_Work item_
Output all of the material beneath this line exactly as it is.

_Dataset records_
# # # # # # #

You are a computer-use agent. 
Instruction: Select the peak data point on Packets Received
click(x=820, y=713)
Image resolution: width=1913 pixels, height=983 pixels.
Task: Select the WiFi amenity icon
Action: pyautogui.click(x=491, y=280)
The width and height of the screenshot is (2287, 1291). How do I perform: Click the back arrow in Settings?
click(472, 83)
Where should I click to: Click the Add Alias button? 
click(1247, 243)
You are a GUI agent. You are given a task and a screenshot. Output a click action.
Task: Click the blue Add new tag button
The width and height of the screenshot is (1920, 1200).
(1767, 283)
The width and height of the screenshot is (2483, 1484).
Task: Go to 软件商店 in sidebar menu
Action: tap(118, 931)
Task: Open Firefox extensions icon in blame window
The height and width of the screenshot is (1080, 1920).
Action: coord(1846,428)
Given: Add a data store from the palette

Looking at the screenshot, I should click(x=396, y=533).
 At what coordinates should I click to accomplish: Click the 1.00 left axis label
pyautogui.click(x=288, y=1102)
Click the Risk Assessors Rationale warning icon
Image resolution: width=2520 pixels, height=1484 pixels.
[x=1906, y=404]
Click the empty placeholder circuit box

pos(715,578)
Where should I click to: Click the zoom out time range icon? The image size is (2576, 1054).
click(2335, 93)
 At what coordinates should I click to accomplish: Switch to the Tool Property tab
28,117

# # # # # # #

_Task result_
You are a computer-use agent. 
Instruction: Select the peak data point on Packets Received
click(x=820, y=713)
Image resolution: width=1913 pixels, height=983 pixels.
Task: Select the WiFi amenity icon
Action: pyautogui.click(x=491, y=280)
The width and height of the screenshot is (2287, 1291). How do I perform: Click the back arrow in Settings?
click(472, 83)
Where should I click to: Click the Add Alias button? 
click(1247, 243)
You are a GUI agent. You are given a task and a screenshot. Output a click action.
Task: Click the blue Add new tag button
The width and height of the screenshot is (1920, 1200).
(1767, 283)
The width and height of the screenshot is (2483, 1484).
Task: Go to 软件商店 in sidebar menu
Action: tap(118, 931)
Task: Open Firefox extensions icon in blame window
The height and width of the screenshot is (1080, 1920).
Action: coord(1846,428)
Given: Add a data store from the palette

Looking at the screenshot, I should click(x=396, y=533).
 At what coordinates should I click to accomplish: Click the 1.00 left axis label
pyautogui.click(x=288, y=1102)
Click the Risk Assessors Rationale warning icon
Image resolution: width=2520 pixels, height=1484 pixels.
[x=1906, y=404]
Click the empty placeholder circuit box

pos(715,578)
Where should I click to: Click the zoom out time range icon? The image size is (2576, 1054).
click(2335, 93)
 At what coordinates should I click to accomplish: Switch to the Tool Property tab
28,117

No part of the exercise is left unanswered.